The best advice I would give someone thinking of buying a foreclosure is to have the property appraised before going to court. And ask the appraiser to estimate the low, high and most likely price under normal marketing conditions for bank financing.

The lender will use the lower of the two, either the appraised value or purchase price for bank financing.

Then bring a certified cheque for $5,000 to court. You’ll need that with your bid.

The day before, I was in court for a Salt Spring Island farm on 11 acres that was assessed for over $600,000. The initial bid was $445,000. Only one person showed up to court and the property was sold at $445,000 in 10 minutes.
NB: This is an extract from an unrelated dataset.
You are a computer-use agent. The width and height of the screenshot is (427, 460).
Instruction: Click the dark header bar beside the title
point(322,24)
You never know what will happen.

Hawk
Hawk
February 22, 2016 9:05 am

No wonder the US hedge funds are shorting the crap out of Canadian banks.

Canada’s banks could be forced to raise equity, cut dividends if oil prices keep sinking, Moody’s warns

http://business.financialpost.com/news/canadas-banks-could-be-forced-to-raise-equity-cut-dividends-if-oil-prices-keep-sinking-moodys-warns

Hawk
Hawk
February 22, 2016 9:03 am

From a technical chart view via Teranet chart the market has peaked as it has made the identical move the past 2 years versus the move in 2009 to 2010.
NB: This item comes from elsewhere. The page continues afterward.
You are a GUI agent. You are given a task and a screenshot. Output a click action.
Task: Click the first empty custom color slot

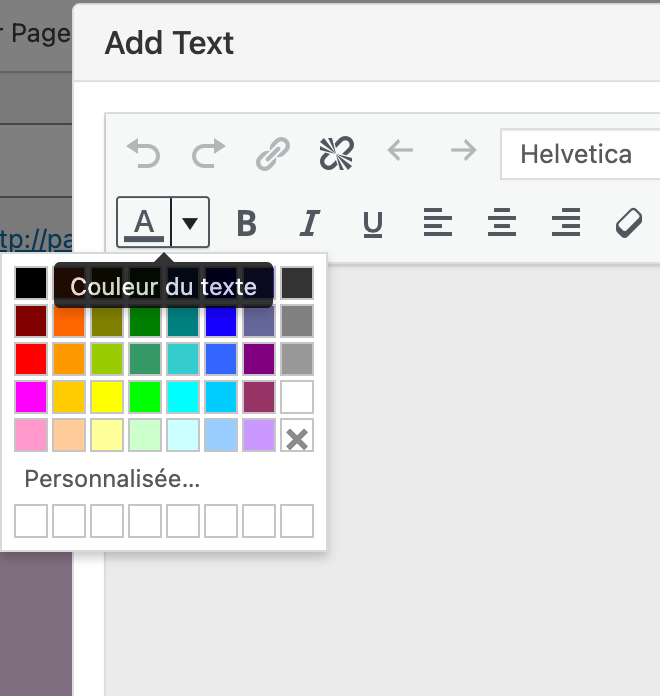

Just reading that post on the previous thread about the house on the Gorge with the two oil tanks next to a parking lot instantly sold. As Marko always says to his clients that most people don’t have any financial common sense proves it.

MIke, did you know in the 70’s interest rates were 10% and the CPI went from 2% to 14% from 1970 to 1976 ? Also the loonie was at $1.04 and then tanked just below 80 cent range.
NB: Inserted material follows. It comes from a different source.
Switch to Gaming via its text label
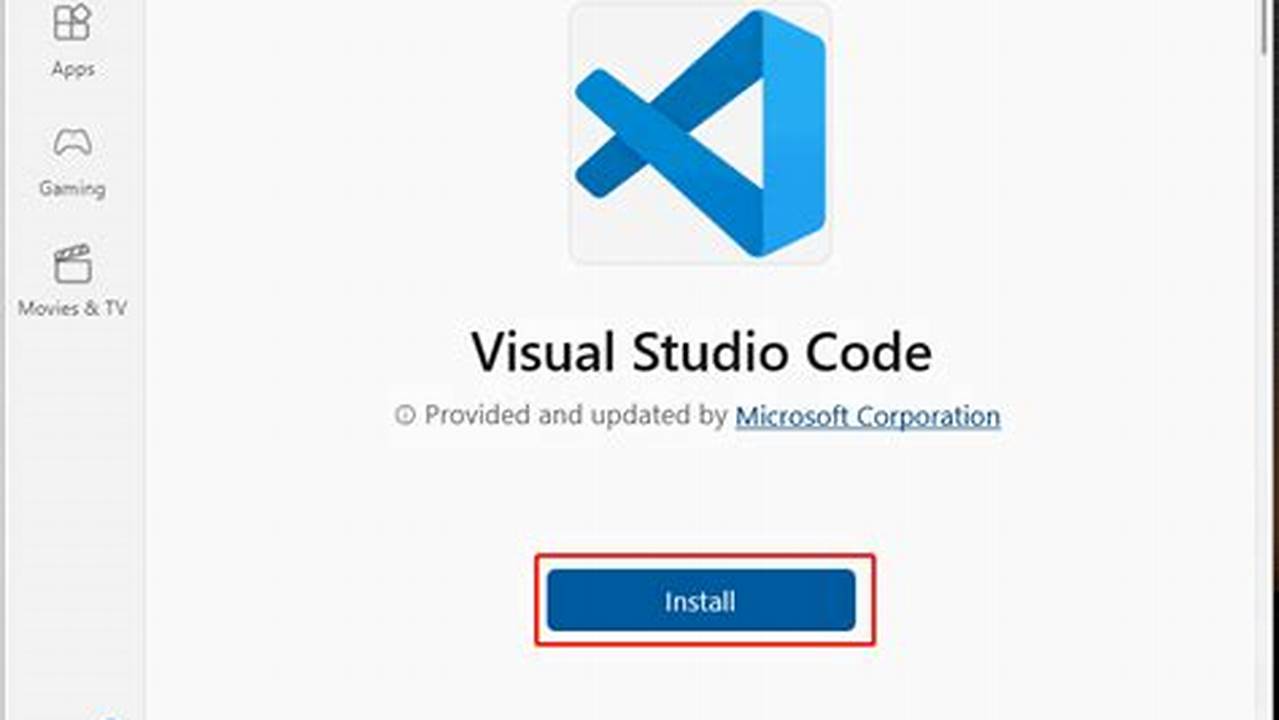The image size is (1279, 720). click(x=72, y=188)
Not to forget commodities exploded up double, as interest rates began their own explosion on their way up to 19%. Just incase you missed it. This aint the 70’s or the 80’s. They didn’t know what a HELOC was back then. 😉

Marko Juras
February 22, 2016 8:30 am

Mike, how do you approve clients for a court bidding war if there is no fixed price set until the court date and at such time the offer has to be unconditional? Do you get them approved to a cap they can bid on and is the approval firm or is there a bit of risk in terms of going unconditional in court when you need financing?

Mike Grace
February 22, 2016 7:59 am

I agree whole-heartedly with this post. I ran a few financing scenarios for a client that was involved in last week’s court bidding war for the house on Filmer.

My client didn’t get the house, but I calculated for him that a $565k purchase price would have equated into a monthly obligation of $417 for principle, interest and tax payment. (He was planning on building a 3 bedroom suite in the basement for a rent of $1700.)

The house ended up going for $539ish. If the successful buyer had a similar plan that my client did, he got an absolute steal- even though the final price was $130k over asking.

Totoro
Totoro
February 22, 2016 7:34 am

My opinion is the the same as it has been since I started posting here: buy when you have a down payment, mortgage approval and are ready to take on a mortgage, A suite helped us a lot with managing risk. There is no crystal ball and life is time limited.

We purchased is a hot market like today. We found the house on cl but the previous to that we made up flyers and delivered them in the area we were lookining in in case someone was thinking of selling. We weren’t looking for a deal – prepared to pay market – it was just that the market was so hot places were snapped up immediately. I think this could work.